[Dataset entries]
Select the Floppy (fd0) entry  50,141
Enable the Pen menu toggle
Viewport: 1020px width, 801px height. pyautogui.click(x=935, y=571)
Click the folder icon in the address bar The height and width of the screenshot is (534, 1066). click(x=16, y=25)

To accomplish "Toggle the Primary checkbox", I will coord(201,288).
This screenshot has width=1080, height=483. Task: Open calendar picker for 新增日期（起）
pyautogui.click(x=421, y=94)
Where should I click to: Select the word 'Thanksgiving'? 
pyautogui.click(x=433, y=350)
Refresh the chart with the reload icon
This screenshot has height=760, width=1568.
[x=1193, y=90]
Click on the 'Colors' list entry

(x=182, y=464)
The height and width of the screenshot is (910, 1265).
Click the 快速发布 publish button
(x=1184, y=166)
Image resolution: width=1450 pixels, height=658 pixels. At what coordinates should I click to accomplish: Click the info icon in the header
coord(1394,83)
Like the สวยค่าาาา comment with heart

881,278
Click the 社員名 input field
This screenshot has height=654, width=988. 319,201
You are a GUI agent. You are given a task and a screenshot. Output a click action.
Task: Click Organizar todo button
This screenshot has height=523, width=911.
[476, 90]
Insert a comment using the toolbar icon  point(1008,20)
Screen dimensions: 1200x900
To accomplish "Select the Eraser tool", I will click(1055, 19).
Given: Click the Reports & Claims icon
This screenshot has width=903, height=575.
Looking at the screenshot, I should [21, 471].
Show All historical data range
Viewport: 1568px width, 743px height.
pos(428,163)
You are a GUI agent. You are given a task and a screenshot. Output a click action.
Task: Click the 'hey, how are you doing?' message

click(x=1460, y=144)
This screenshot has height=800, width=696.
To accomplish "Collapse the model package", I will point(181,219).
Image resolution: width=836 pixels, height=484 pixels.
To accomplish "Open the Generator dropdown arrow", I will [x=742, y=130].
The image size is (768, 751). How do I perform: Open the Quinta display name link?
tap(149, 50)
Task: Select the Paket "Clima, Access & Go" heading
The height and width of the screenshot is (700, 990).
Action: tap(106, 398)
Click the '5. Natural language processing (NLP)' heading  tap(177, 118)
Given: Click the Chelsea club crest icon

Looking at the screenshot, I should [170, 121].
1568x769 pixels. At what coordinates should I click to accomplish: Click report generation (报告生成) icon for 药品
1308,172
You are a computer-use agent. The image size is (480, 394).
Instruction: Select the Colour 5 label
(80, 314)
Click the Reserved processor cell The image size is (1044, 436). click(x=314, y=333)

What to do - Check each line above for the string "point", then copy the ones that have it.

Task response -
Insert a comment using the toolbar icon  point(1008,20)
To accomplish "Collapse the model package", I will point(181,219).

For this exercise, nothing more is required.